Comitas - Coordinamento Micro-Piccole Imprese per la Tutela e lo Sviluppo

I NUMERI NEL PALLONE

Potevano dire la verità, non ci sono risorse adeguate per affrontare l’emergenza del virus cinese; avremmo tante idee, azioni e iniziative, dovremmo trovare prima la liquidità per lo Stato per poi girarla alle imprese e alle famiglie. Le verità è che senza l’Europa non possiamo farcela, quindi basta con le prese di posizione non costruttive.
Centinaia di pagine tra decreti, circolari e disposizioni varie hanno sortito solo promesse, aspettative e illusioni. Stato, Regioni, Provincia, Comuni, Banche, Confidi, comitati e commissari; un ginepraio di voci in capitolo.
Sta andando in porto l’erogazione dei 600 euro, la più sbagliata e confusa; sovvenzioni a pioggia, a chiunque, senza creare condizioni per valutare la vera esigenza. Invece di 600 euro a tutti sarebbe stato meglio dare di più e più a lungo a chi non ha veramente niente, che ha effettivamente bisogno di sopravvivenza, senza perdersi in decine di buoni.
Il virus “dell’annuncite” contagia il governo da anni. Promesse per 750 miliardi sono palle e numeri nel pallone.
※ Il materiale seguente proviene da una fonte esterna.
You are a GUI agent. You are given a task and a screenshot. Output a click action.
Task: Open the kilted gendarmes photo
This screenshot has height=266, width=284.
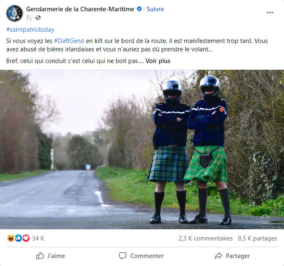pos(142,149)
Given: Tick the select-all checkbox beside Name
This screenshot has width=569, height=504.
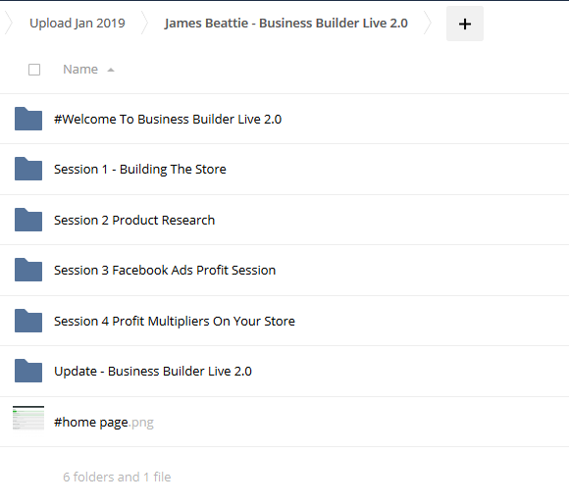Looking at the screenshot, I should click(34, 70).
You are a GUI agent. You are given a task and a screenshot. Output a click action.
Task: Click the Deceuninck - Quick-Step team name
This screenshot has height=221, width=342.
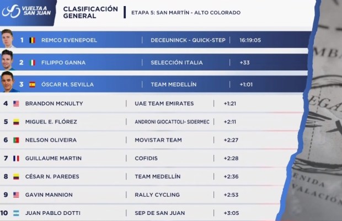click(x=188, y=40)
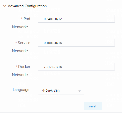Click the Pod field label

pyautogui.click(x=27, y=19)
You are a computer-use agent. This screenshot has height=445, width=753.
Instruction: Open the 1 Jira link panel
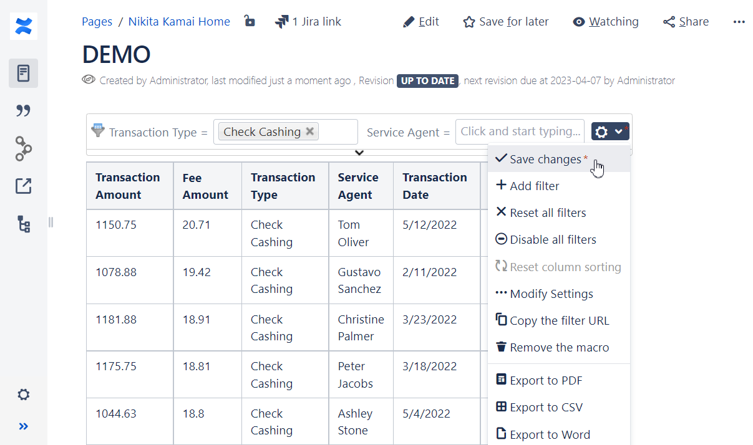[308, 21]
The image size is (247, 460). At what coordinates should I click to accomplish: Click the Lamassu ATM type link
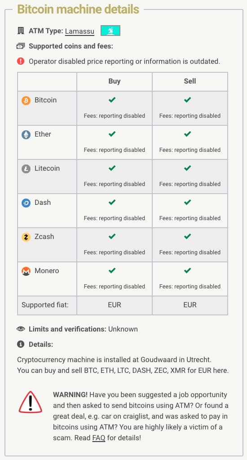tap(79, 31)
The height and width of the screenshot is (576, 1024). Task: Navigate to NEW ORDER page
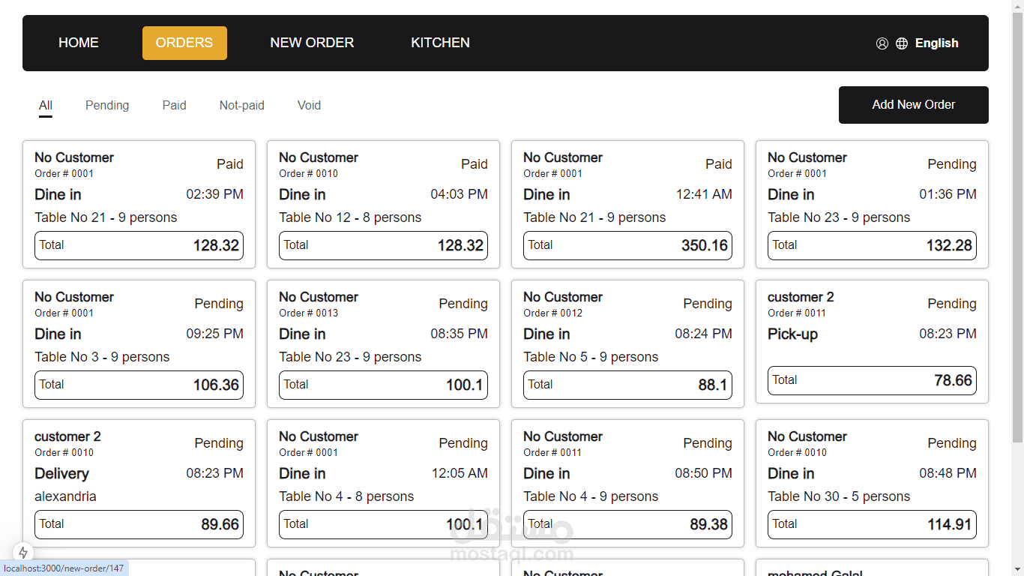(312, 43)
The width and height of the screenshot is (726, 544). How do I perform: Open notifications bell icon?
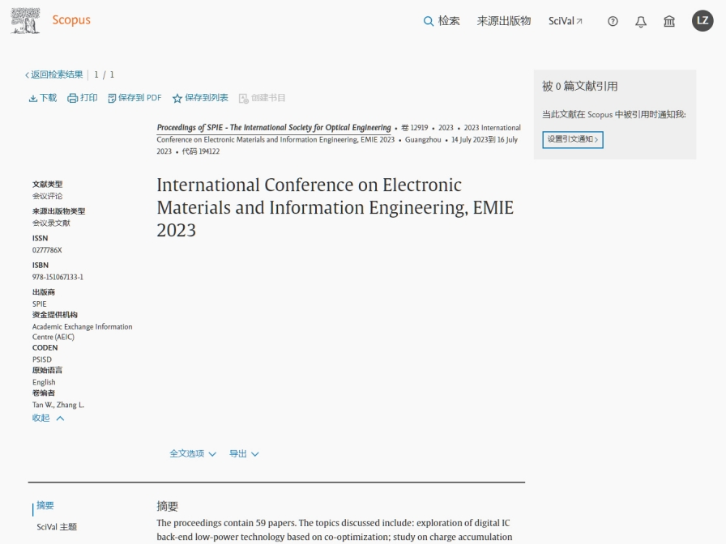[x=641, y=21]
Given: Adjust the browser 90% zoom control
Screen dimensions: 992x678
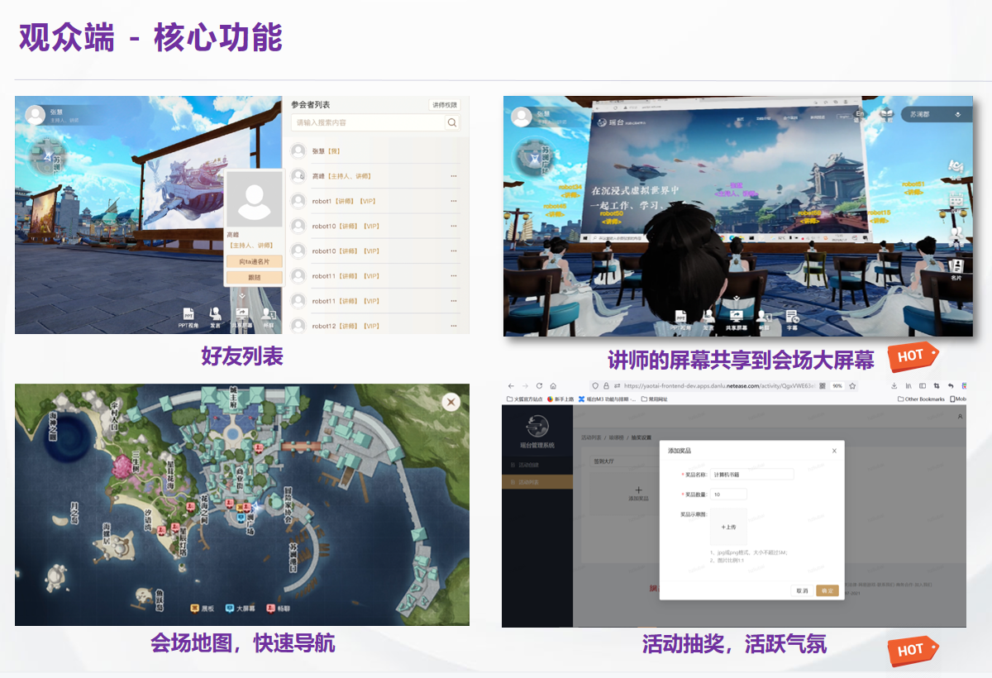Looking at the screenshot, I should tap(837, 385).
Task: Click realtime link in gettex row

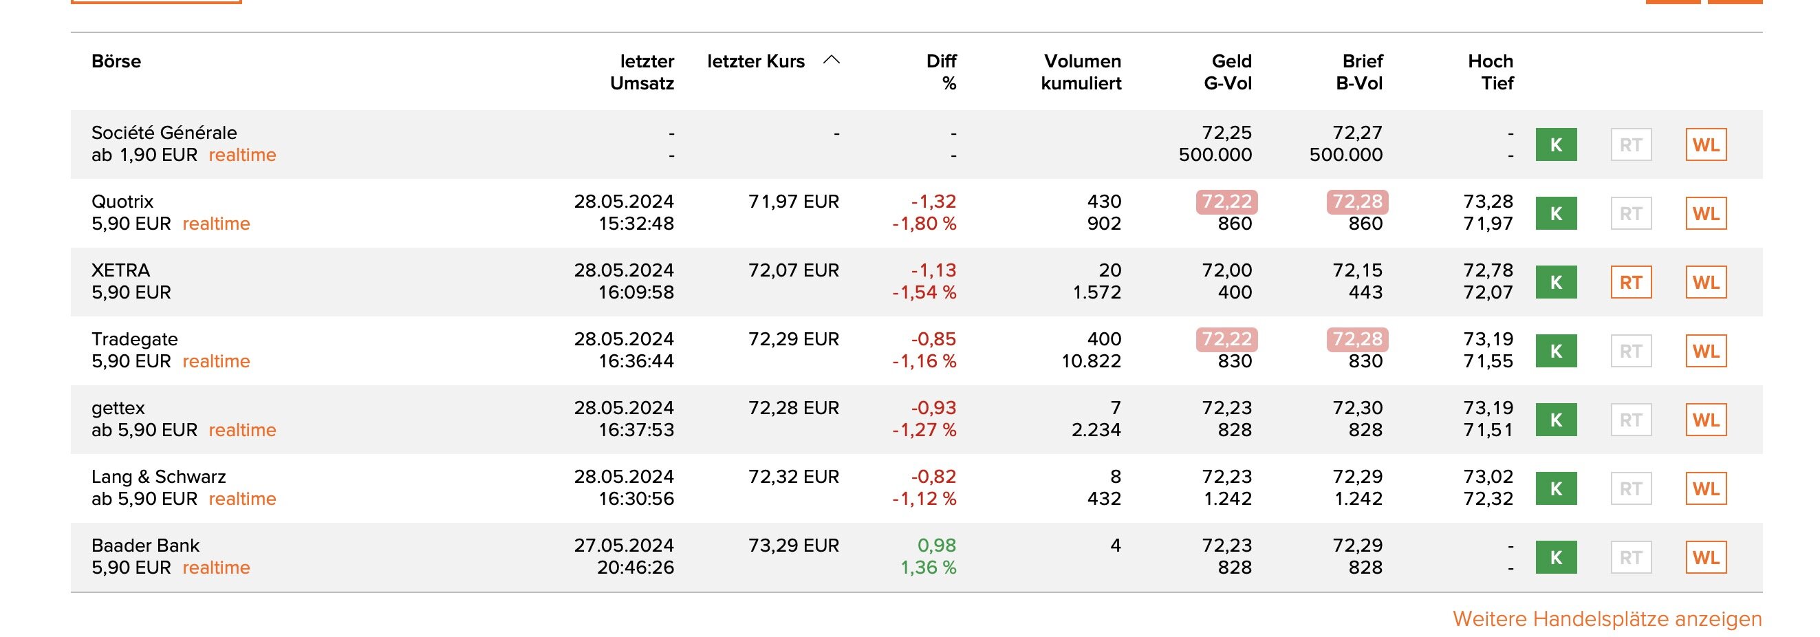Action: pyautogui.click(x=242, y=430)
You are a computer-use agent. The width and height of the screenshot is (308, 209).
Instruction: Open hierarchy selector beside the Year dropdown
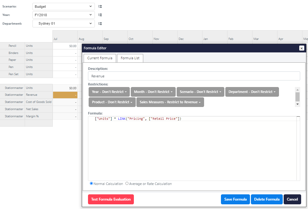tap(100, 15)
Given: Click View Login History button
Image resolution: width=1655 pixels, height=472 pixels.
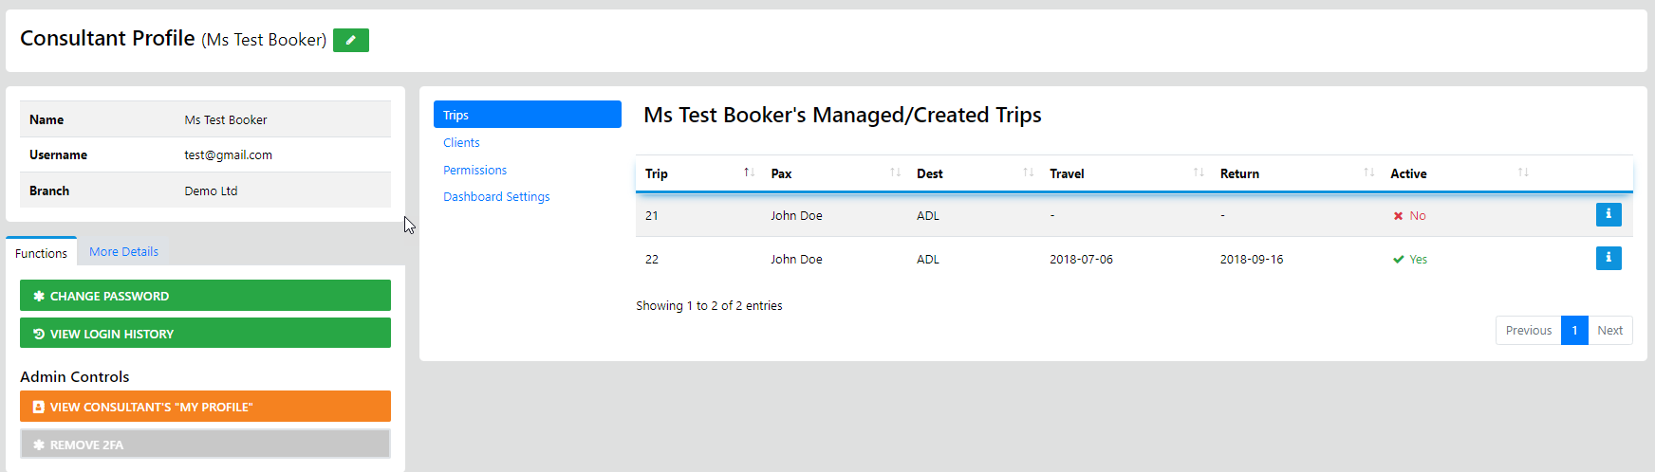Looking at the screenshot, I should click(205, 334).

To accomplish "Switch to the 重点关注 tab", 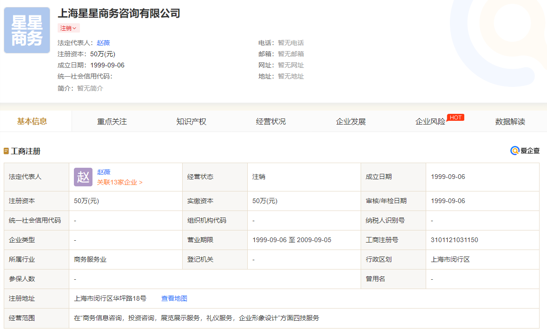I will coord(111,121).
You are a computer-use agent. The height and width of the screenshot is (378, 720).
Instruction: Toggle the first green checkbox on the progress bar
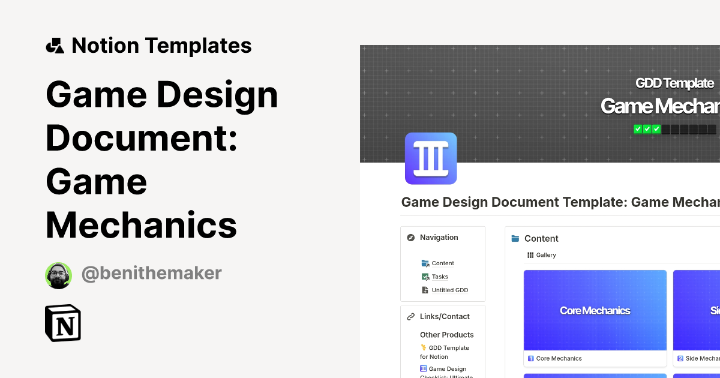637,128
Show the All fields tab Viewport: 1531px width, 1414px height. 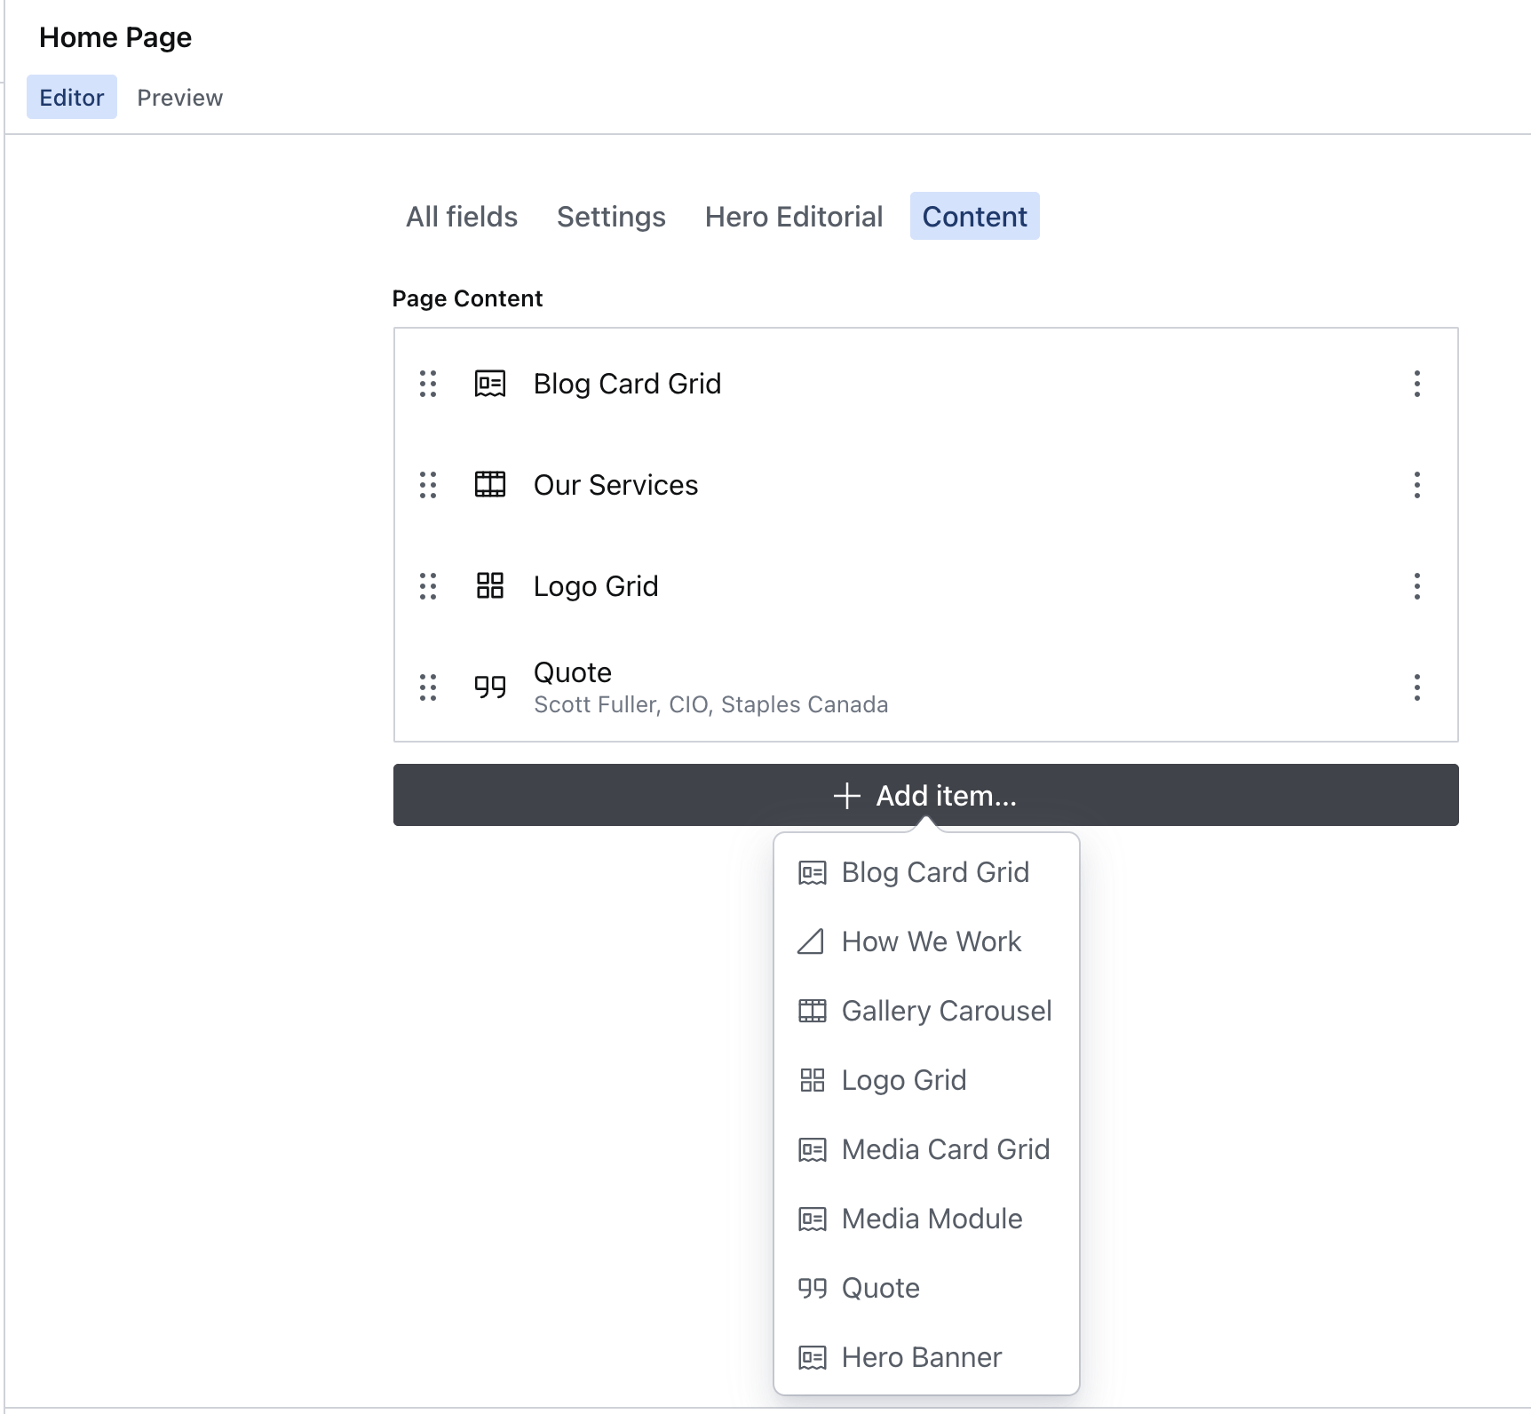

La cassa integrazione non arriva dopo sessanta giorni. I famosi 400 miliardi per per finanziamenti “facili e immediati” sono solo garanzie che le banche guardano con diffidenza. Tutte le scuse sono buone per ritardare i tempi, dal permesso dell’Europa ai controlli antimafia e simili rimasti a carico di chi firma i finanziamenti, senza i dovuti controlli.
Le banche, dopo aver congelato oltre un milione di linee di credito, hanno poca voglia di dare soldi a basso rendimento e alla cieca, quindi preferiscono chi ha merito creditizio o chi deve rientrare dai fidi. Le banche ricevono per appuntamento quindi limitano gli accessi e al telefono non rispondono.
L’ottimismo di maniera “andrà tutto bene” non corrisponde alla necessità di sopravvivenza per milioni di imprese e famiglie rimaste ancora a bocca asciutta.